ASSIGNED TASK => Here the job is to copy the data exactly and to exclude every image from it.

Stored records:

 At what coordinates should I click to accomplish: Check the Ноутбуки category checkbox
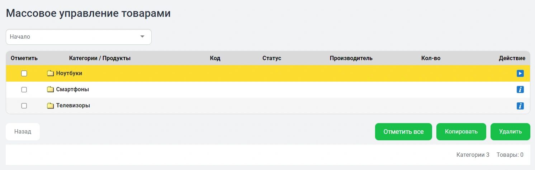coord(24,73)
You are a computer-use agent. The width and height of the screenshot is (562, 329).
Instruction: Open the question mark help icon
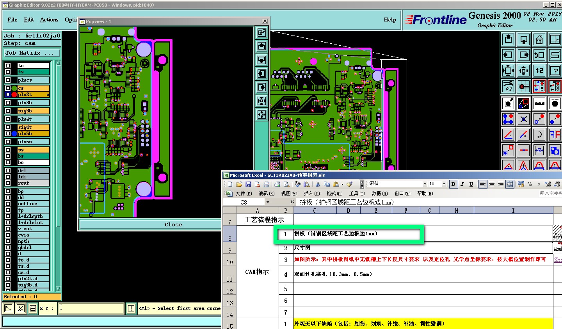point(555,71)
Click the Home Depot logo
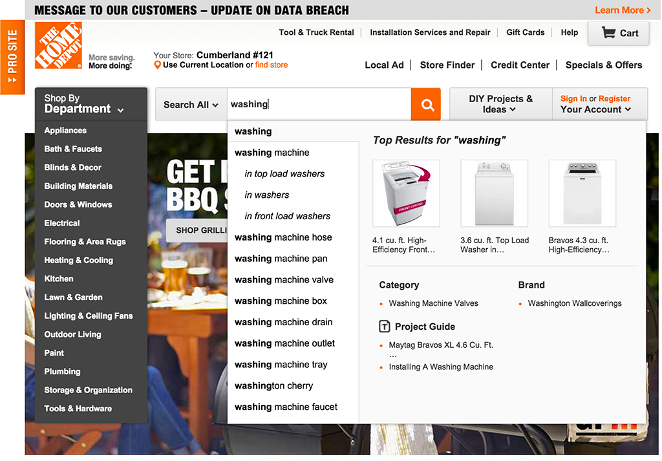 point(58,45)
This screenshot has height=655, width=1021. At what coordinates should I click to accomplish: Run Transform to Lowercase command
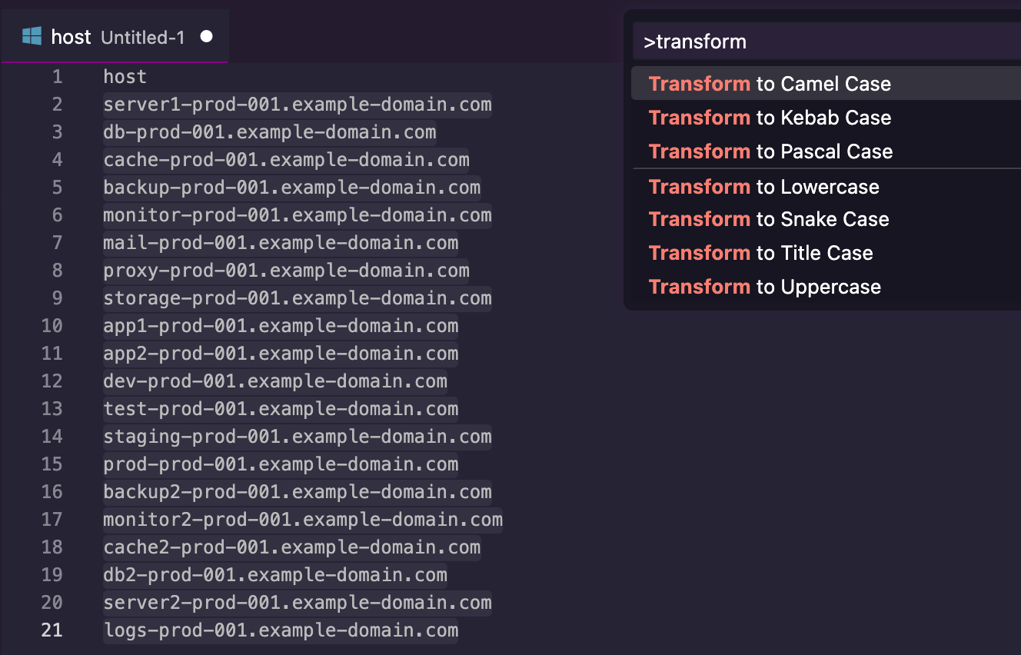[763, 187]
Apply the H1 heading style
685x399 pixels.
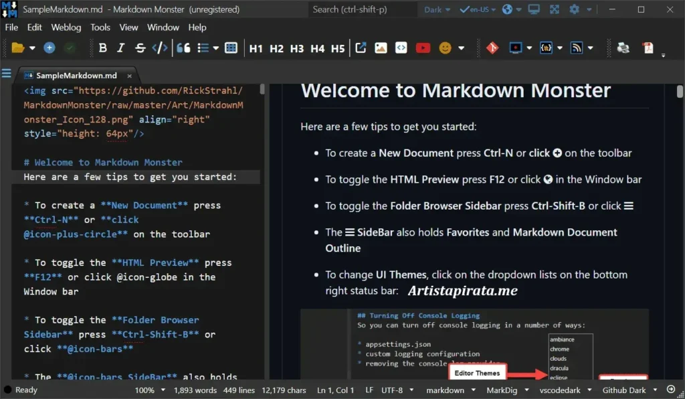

WRITTEN SOLUTION =>
 At what coordinates should I click to accomplish: Check the Ноутбуки category checkbox
coord(24,73)
You are a computer-use agent. The width and height of the screenshot is (562, 329).
Instruction: Open the question mark help icon
point(555,71)
Click the Home Depot logo
 point(58,45)
This screenshot has height=655, width=1021. At what coordinates should I click to accomplish: Run Transform to Lowercase command
[763, 187]
Apply the H1 heading style
685x399 pixels.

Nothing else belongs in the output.